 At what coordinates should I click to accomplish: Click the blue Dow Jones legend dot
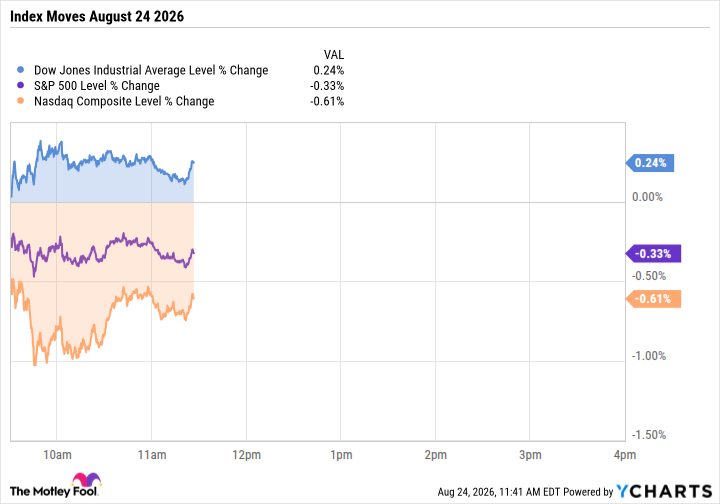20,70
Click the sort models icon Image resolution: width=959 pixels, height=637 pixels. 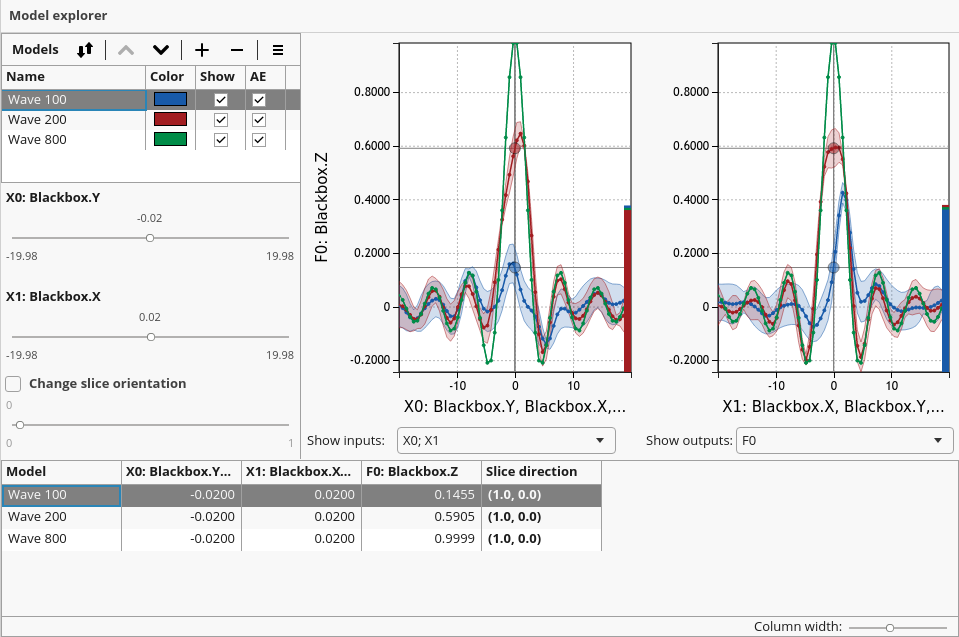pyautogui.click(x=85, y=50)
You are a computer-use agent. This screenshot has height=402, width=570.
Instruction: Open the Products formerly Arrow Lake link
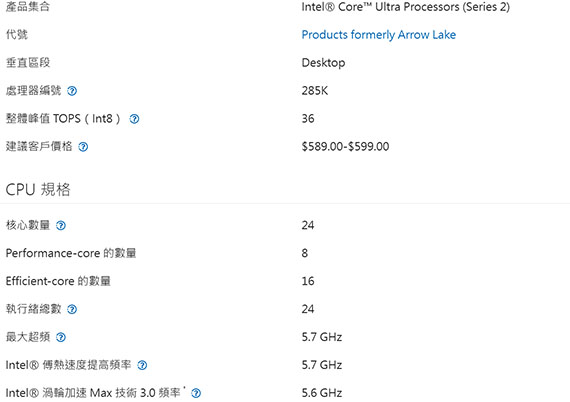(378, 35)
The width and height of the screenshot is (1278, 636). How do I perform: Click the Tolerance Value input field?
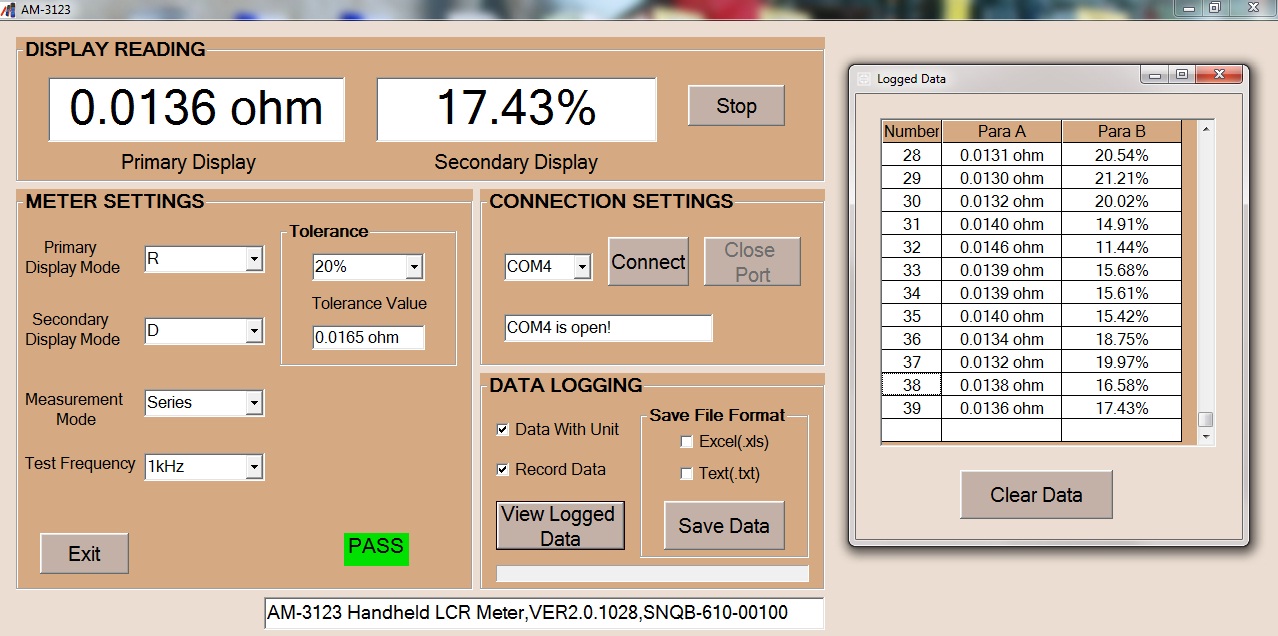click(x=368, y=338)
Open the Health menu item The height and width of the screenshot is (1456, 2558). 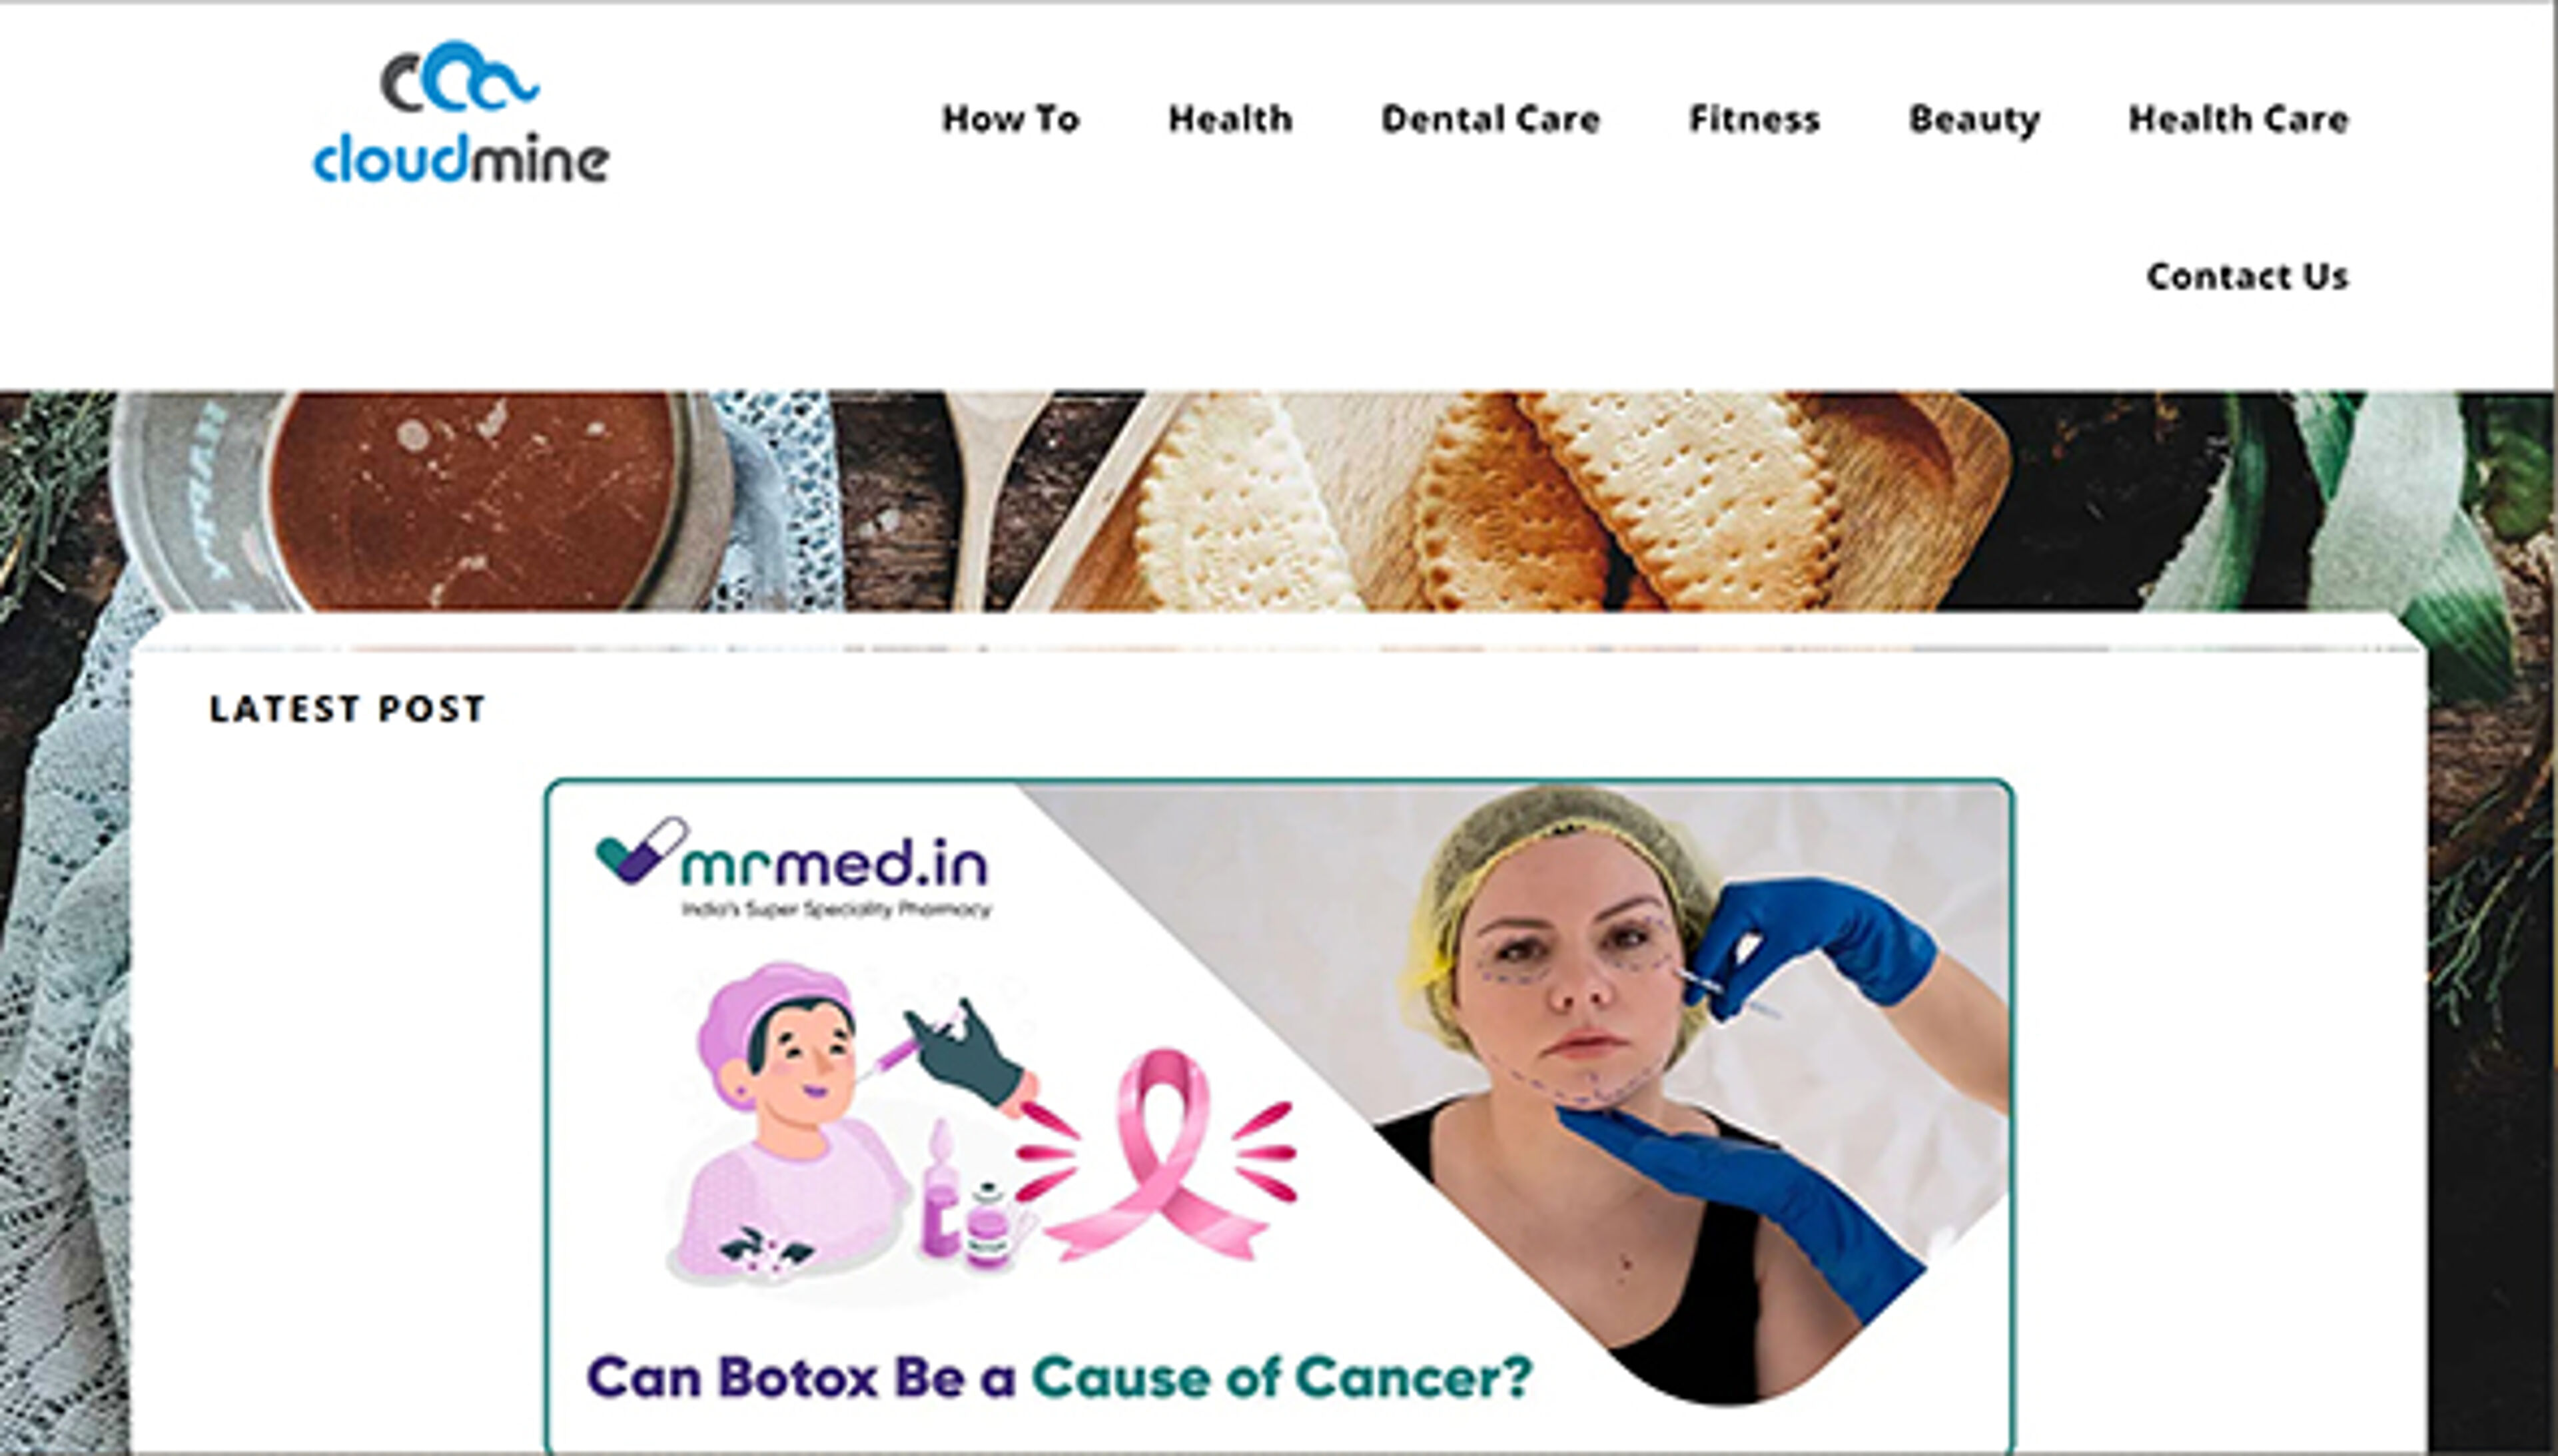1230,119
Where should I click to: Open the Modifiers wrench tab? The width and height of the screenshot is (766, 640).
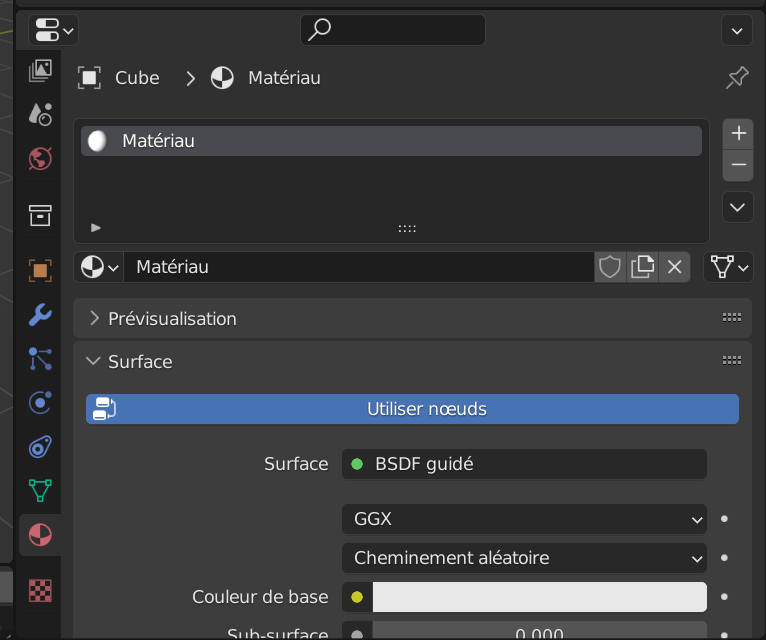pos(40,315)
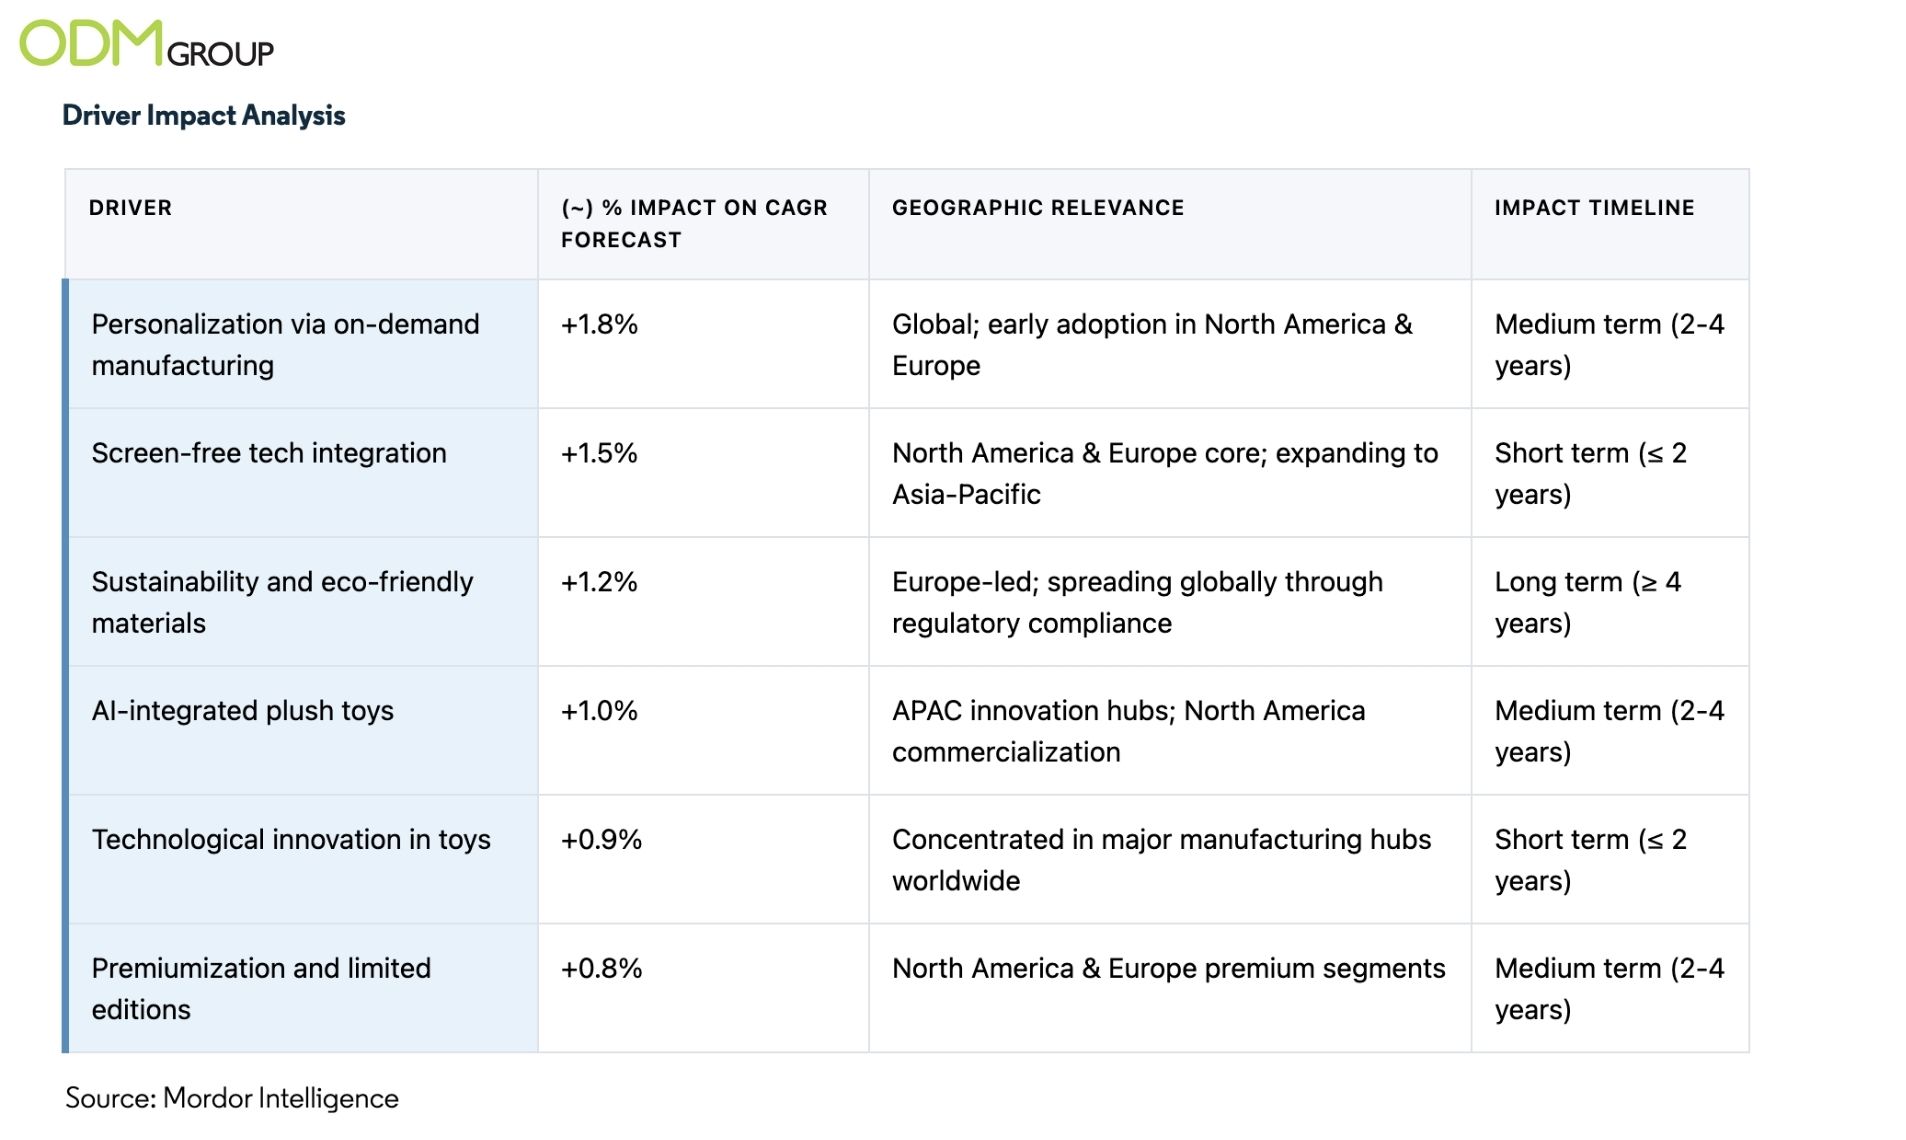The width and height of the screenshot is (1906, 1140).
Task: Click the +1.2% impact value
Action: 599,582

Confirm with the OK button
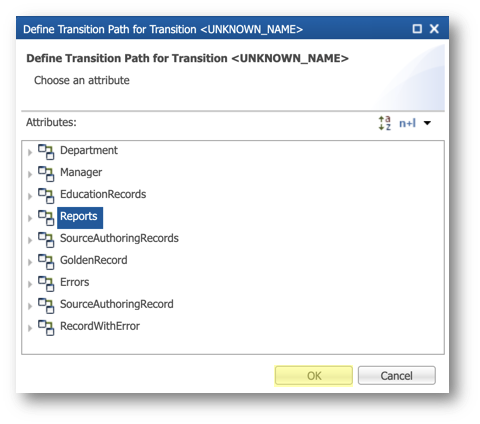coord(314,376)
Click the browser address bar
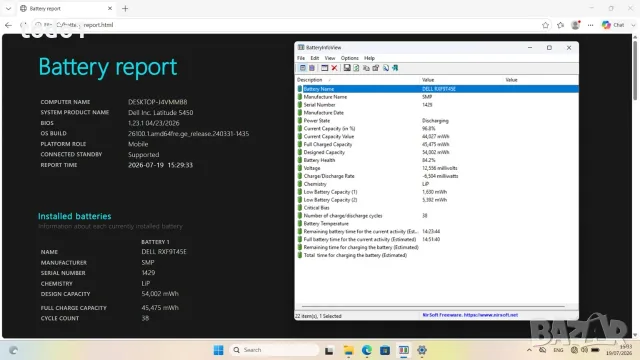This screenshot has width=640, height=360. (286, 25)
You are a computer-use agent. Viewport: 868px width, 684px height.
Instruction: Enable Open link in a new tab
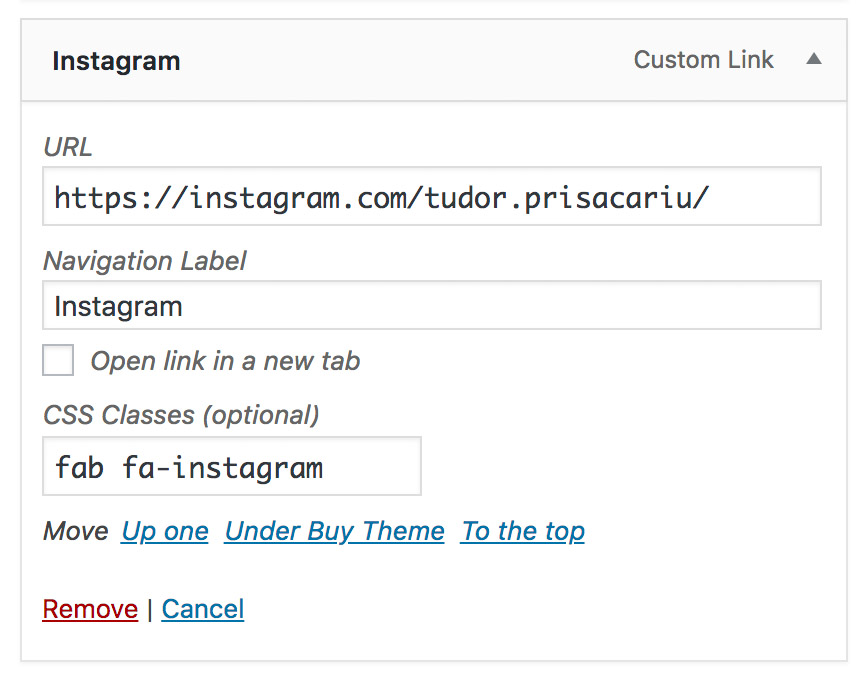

* * * * * * *

Every line of the entries that includes "agent" must be copied into the answer.

You are a computer-use agent. This screenshot has height=402, width=570.
You are a computer-use agent. Viewport: 868px width, 684px height.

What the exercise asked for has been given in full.